SELECTED EXCERPT:

━━━━━━━━━━━━━━━━

Scalable, near real time sync for Dashboards: CHT Sync and CHT Pipeline

Philip_Mwago · July 20, 2023, 5:05pm

Medic has built CHT Sync and CHT Pipeline to enhance the user experience with analytics. The goal of these two tools is to get data quickly and efficiently from CouchDB into PostgreSQL for immediate dashboard visibility.

CHT Sync is a service running on the server that listens to changes in the CHT database, and updates the analytics database accordingly. CHT Pipeline is used to define data models for transforming the raw CouchDB data into a more useful format that can then be queried to build dashboards. These tools are meant to run in collaboration to produce data for high-quality dashboards.

Dashboards

Due to the near real time sync, we get accurate and reliable data visualizations on the dashboards. CHT Sync is designed to constantly update the analytics database hence the data visualizations on the dashboards are up-to-date. The data is made generally available in PostgreSQL where any other system can read it. We currently recommend Superset as a dashboard tool to do this due to its feature set, ease of use, and friendly license.
As with the CHT in general, we recommend running CHT Sync with docker for easier operation. The readme has instructions on getting started. It’s important to note that CHT Sync operates independently of your CHT app and does not depend on any specific version of the CHT to operate. This means you can use this now, no matter what version of the CHT your app currently runs on.

━━━━━━━━━━━━━━━━

DATA PROVIDED:
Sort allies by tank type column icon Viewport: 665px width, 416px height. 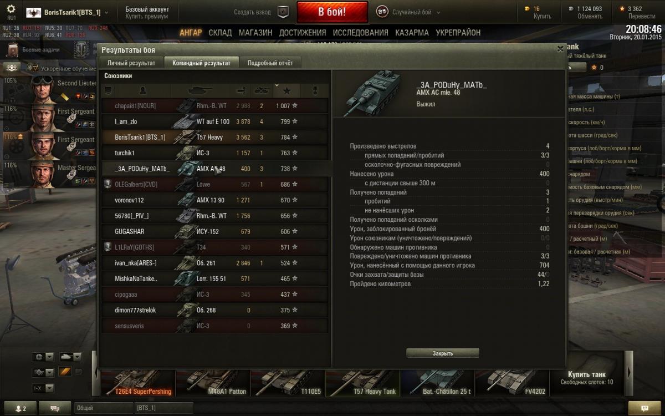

━━━━━━━━━━━━━━━━

EXERCISES:
- 1) In the post about CHT Sync and CHT Pipeline, why can a team start using CHT Sync now, whatever version of the CHT its app runs on? Answer in one to three sentences.
- 2) Carry on the post about CHT Sync and CHT Pipeline, starting after its last sentence.
The data comes from a different source than the post about CHT Sync and CHT Pipeline.

ANSWERS FOR THE EXERCISE:
- 1) CHT Sync runs separately from the CHT app and doesn't rely on any particular CHT version. So it works with an app on any version.

- 2)
Note: CHT Sync is not a web application, and it does not have a user interface.

CHT Sync and Couch2pg

CHT Sync serves as a complete substitute for Couch2pg as both tools are designed to retrieve data from CouchDB and replicate it to PostgreSQL. However, they differ in their implementation and scalability potential.

Making the data reportable

The process of replicating a document to Postgres takes just a few milliseconds from its creation. However, the replicated document is stored in a json column, making it unsuitable for direct use in creating dashboards or performing analytics. To address this issue, the CHT Pipeline comes into play. It takes the data from the json column and converts it into more usable tables or views, depending on the requirements.

The CHT Pipeline is executed in the background at an interval you can configure based on data availability needed. When it runs, DBT transformations are executed and data is normalized. By default, the interval is set to 5 seconds, but for complex transformations that require more time, it is recommended to adjust the interval to a few minutes.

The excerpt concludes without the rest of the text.